WASHINGTON -- In the closing days of 2015, the lights went out across a swath of Ukraine as Russian hackers remotely took over an electric utility's control center and flipped off one power station after another, while the company's operators stared at their screens helplessly.
The next year, the same thing happened, this time around Kyiv, the capital.
Now the United States and Britain have quietly dispatched cyberwarfare experts to Ukraine in hopes of better preparing the country to confront what they think may be the next move by President Vladimir Putin of Russia as he again menaces the former Soviet republic -- not an invasion with the 175,000 troops he is massing on the border, but cyberattacks that take down the electric grid, the banking system and other critical components of Ukraine's economy and government.
Russia's goal, according to U.S. intelligence assessments, would be to make Ukraine's president, Volodymyr Zelenskyy, look inept and defenseless -- and perhaps provide an excuse for an invasion.

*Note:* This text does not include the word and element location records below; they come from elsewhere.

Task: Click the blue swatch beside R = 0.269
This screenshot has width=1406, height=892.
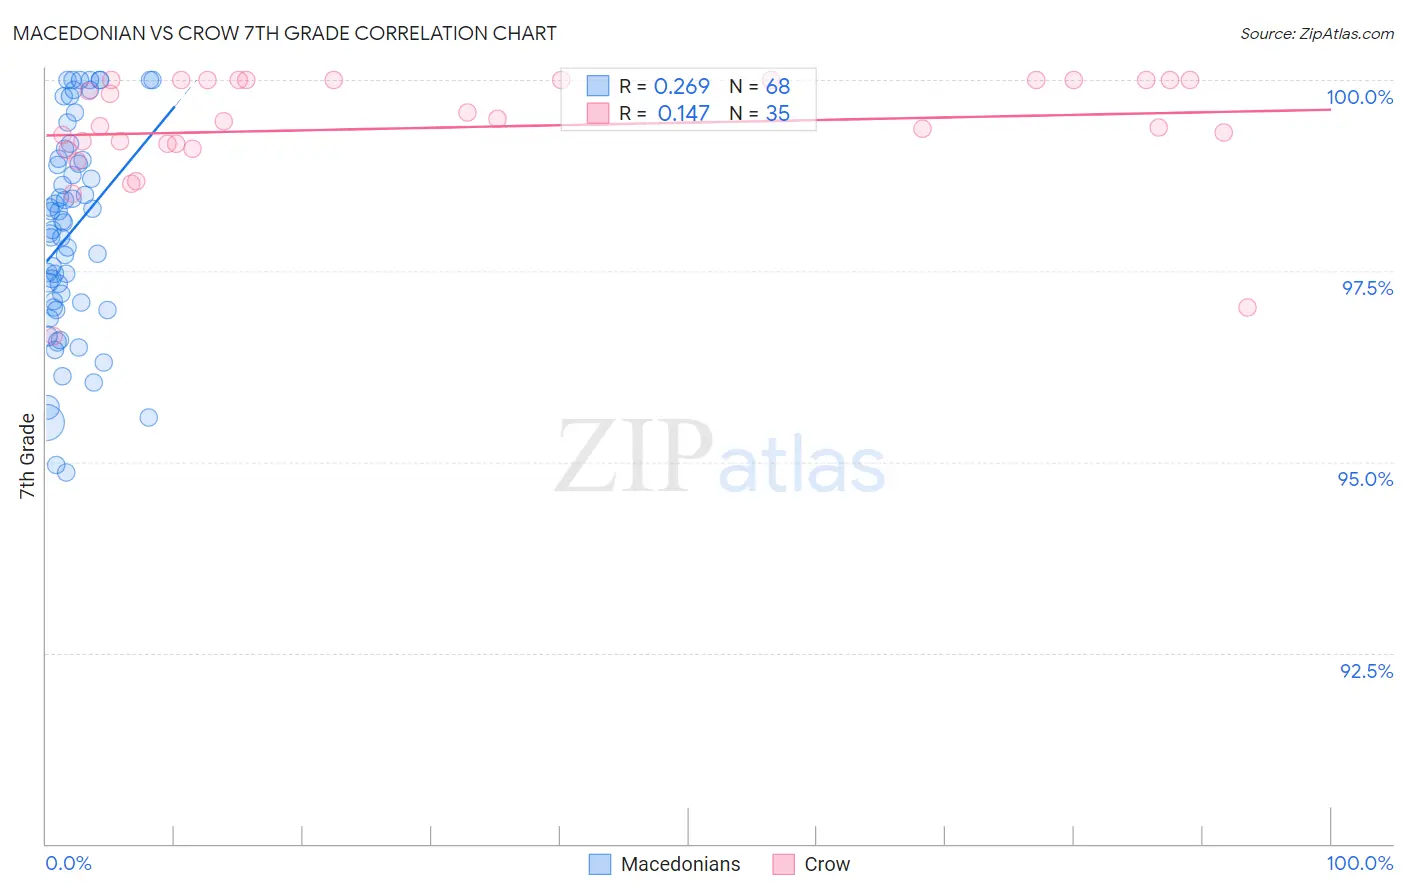Action: pyautogui.click(x=598, y=86)
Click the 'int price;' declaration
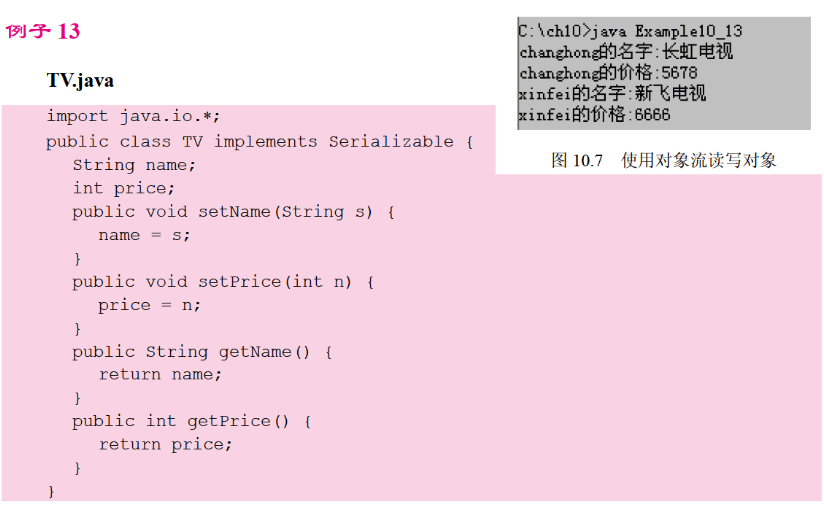Viewport: 824px width, 517px height. 123,188
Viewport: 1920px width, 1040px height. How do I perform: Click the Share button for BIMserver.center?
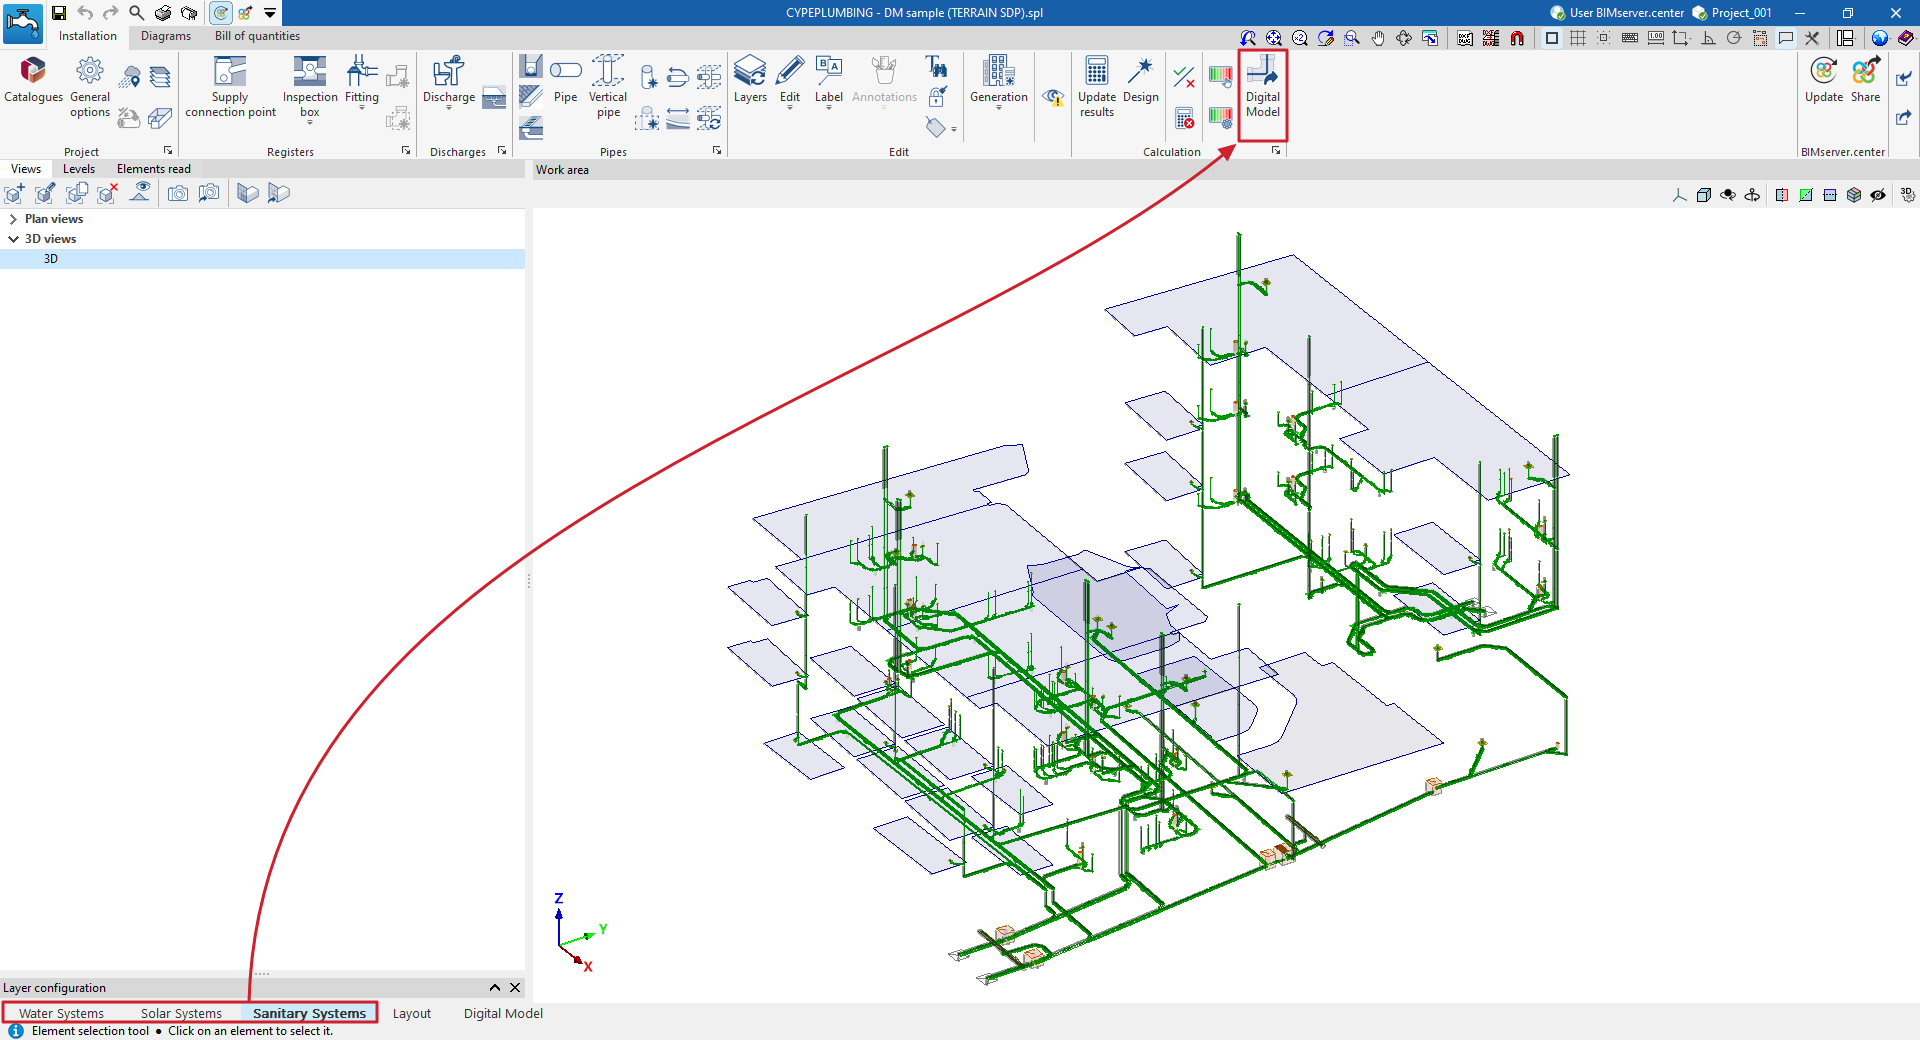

In one sense, the Russian cybercampaign against Ukraine never stopped, U.S. officials say, though until recently it bubbled along at a low level. But in interviews, U.S. officials and experts say the action has stepped up over the past month even while public attention has been focused on the troop buildup.
"It's a widespread campaign targeting numerous Ukrainian government agencies, including internal affairs -- the national police -- and their electric utilities," said Dmitri Alperovitch, a leading investigator of Russian cyberactivity and chairman of Silverado Policy Accelerator, a new research group in Washington.
Alperovitch, who emigrated from Russia to the United States as a child, said the Russian leader sees the cyberattacks as "preparation of the battlefield."
U.S. officials say a military invasion is far from a certainty. "The current assessment of the U.S. government is that he has not made a decision," said Jake Sullivan, President Joe Biden's national security adviser, speaking at the Council on Foreign Relations. Sullivan did not address the Russian cyberactivity, but it has been an intense focus at the White House, the CIA, the National Security Agency and United States Cyber Command, whose "cyber mission forces" are deployed to identify vulnerabilities around the world.
The Russian cyberactivity was discussed by roughly a dozen officials, who requested anonymity because the information was derived from classified intelligence and sensitive discussions about how to mitigate the Russian threat. Those conversations have focused on whether Putin thinks that a crippling of Ukraine's infrastructure could be his best hope of achieving his primary goal: ousting the Ukrainian government and replacing it with a puppet leader.
The calculus, one senior intelligence official said, would be that such an attack would not require him to occupy the country -- or suffer as many of the sanctions that would almost certainly follow am actual invasion.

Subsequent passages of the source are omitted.